FAILED FASHION BRANDS GRANTED SECOND CHANCE
COLLAPSED up-market fashion chains Rhodes & Beckett and Herringbone have been sold as part of a management buyout backed by a Hong Kong-based private equity house.
It marks a rare positive development for a clothing, footwear and apparel sector struggling from a spate of failures in recent months.
Cor Cordis, the administrator to the twin failed menswear stores, has announced both brands will survive, as will the jobs of employees at the retailers.
The buyer is Black Bear Holdings, headed by Michel Boutin, who is brand director for the retailers and backed by private equity house AO Capital.
Based in Hong Kong, AO is an investment banking business focused on early stage venture investments.

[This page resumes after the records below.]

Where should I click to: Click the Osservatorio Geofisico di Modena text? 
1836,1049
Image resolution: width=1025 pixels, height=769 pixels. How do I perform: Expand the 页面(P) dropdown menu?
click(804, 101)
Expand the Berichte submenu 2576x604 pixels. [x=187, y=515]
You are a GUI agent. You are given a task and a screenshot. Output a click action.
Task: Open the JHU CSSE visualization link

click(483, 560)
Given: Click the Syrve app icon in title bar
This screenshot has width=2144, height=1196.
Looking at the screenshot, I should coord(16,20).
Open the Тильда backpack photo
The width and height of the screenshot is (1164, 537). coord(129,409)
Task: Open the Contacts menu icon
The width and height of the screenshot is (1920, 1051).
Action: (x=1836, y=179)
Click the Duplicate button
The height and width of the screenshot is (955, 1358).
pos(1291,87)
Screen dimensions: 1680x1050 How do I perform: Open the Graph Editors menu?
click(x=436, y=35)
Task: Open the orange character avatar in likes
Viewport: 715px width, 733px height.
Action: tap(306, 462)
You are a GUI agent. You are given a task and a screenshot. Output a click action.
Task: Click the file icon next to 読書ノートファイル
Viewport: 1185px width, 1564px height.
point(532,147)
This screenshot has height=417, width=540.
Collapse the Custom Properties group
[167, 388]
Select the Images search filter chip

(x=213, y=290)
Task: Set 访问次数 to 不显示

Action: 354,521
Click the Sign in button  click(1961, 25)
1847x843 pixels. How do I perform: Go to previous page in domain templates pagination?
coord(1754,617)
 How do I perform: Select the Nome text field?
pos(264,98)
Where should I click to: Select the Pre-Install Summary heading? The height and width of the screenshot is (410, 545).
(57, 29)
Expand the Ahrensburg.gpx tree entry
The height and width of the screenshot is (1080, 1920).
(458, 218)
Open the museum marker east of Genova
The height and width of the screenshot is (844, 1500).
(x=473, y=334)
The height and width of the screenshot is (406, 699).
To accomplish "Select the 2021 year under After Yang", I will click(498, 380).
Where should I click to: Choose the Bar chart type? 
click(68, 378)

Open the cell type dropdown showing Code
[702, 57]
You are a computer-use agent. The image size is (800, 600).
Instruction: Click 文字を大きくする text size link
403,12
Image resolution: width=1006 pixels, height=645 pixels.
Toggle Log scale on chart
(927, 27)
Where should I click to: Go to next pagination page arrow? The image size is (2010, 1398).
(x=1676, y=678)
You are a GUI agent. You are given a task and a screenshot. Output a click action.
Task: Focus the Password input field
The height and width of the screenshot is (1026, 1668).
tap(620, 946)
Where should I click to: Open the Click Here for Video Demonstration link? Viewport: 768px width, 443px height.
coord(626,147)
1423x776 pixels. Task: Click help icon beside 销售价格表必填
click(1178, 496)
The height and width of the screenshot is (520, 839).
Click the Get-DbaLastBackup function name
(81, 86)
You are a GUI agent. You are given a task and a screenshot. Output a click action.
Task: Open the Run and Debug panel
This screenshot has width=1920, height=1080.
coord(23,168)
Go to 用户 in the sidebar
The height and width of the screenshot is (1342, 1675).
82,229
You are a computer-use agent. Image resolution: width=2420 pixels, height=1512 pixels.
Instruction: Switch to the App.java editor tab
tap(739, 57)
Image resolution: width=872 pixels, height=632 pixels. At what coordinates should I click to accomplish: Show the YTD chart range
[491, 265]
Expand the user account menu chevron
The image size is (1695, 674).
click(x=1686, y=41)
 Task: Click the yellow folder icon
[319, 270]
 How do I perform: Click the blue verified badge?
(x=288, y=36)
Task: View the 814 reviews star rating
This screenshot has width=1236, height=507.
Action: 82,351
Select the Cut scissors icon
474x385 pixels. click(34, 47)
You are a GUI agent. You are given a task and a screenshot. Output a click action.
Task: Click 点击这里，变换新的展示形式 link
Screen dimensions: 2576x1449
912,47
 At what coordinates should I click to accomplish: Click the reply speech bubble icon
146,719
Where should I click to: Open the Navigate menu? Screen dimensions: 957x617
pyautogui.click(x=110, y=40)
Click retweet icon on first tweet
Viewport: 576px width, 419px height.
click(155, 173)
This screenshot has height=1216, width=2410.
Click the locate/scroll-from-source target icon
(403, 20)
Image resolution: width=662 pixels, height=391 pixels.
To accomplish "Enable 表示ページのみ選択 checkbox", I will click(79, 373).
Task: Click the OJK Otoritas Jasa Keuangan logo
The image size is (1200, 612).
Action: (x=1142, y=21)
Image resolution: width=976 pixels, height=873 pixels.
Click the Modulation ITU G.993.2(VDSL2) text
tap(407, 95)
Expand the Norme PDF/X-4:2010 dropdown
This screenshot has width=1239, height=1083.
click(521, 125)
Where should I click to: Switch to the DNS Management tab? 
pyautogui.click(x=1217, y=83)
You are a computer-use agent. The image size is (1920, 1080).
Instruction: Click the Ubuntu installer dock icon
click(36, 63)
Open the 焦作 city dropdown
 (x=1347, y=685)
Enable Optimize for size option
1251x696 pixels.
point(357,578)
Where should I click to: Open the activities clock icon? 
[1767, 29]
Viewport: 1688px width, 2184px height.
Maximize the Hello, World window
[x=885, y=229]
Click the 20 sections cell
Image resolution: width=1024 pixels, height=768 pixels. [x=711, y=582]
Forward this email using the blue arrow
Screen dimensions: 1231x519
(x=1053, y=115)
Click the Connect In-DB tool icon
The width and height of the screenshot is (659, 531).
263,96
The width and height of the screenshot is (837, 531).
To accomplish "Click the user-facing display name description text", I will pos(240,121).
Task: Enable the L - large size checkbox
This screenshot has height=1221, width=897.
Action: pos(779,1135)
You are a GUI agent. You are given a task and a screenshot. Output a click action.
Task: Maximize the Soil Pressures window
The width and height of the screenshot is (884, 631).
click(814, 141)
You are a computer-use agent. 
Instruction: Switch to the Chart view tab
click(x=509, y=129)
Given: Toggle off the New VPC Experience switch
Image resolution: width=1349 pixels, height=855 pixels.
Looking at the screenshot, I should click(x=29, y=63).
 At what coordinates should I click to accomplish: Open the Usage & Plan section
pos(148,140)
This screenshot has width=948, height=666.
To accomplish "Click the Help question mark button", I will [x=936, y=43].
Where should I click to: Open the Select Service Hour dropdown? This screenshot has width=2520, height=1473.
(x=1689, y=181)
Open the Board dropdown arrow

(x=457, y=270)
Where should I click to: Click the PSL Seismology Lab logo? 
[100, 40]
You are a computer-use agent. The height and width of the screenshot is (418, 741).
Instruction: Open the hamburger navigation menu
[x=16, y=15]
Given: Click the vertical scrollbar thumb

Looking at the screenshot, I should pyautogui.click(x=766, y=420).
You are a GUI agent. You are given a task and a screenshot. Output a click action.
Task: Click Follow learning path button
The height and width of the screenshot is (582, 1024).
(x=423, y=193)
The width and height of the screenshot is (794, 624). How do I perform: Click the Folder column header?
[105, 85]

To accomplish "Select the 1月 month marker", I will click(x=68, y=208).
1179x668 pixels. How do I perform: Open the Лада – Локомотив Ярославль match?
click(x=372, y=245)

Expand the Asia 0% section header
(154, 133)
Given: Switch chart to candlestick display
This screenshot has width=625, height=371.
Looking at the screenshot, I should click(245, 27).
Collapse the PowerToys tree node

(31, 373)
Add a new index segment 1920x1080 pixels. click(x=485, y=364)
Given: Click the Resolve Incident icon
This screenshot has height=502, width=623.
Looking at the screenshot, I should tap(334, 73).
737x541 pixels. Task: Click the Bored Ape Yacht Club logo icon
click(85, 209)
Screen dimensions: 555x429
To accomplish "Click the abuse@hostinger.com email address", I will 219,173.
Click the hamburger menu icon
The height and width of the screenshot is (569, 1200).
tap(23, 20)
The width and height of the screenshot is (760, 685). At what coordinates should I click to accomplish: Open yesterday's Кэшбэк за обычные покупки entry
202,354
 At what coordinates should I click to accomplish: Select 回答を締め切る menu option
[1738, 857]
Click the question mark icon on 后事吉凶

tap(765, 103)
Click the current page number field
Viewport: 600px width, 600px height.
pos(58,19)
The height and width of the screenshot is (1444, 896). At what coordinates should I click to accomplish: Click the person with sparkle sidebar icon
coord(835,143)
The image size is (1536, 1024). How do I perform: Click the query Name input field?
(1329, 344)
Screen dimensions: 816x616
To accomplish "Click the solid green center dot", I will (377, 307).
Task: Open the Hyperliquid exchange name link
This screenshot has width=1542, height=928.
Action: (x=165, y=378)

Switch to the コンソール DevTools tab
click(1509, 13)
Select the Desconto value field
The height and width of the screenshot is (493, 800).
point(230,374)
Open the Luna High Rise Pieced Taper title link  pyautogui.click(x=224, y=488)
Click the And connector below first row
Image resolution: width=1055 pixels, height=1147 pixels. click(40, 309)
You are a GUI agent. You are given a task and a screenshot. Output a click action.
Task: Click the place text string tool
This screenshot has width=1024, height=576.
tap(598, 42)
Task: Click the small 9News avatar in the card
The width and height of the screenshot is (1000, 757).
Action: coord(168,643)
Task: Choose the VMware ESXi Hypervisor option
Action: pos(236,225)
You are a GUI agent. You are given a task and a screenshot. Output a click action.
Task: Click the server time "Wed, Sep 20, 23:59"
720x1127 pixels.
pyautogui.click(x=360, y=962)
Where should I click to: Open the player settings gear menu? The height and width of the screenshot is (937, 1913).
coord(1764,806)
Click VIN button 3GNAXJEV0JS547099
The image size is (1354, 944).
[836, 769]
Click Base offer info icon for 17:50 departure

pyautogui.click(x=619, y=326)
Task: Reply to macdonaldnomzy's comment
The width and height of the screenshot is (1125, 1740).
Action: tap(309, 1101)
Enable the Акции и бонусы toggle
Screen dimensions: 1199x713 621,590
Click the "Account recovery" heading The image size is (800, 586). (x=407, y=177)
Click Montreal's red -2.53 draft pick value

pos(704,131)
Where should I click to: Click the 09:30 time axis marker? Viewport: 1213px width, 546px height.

It has interests in retail and, according to its website, “specialises in acquisitions of distressed assets in order to realise potential value and growth through active partnership with management and operational expertise”.
It means German luxury apparel maker van Laack is relinquishing its exclusive rights to the Rhodes & Beckett and Herringbone brands in Australia after a long stint.
In 2009, van Laack bought Herringbone from administrators and in 2012 it bought Rhodes & Beckett.
Negotiations remain ongoing with landlords of the 15 remaining Rhodes & Beckett and Herringbone stores, which ultimately will determine the new store footprint.
As a precursor to the sale, eight Rhodes & Beckett concessions were closed at Myer outlets.
It comes as Rhodes & Beckett and Herringbone run extensive stocktaking sales across their remaining stores, offering discounts as deep as 80 per cent.
A relaunch of Rhodes & Beckett and Herringbone is expected later this year, with the brands to be resuscitated both in Australia and internationally.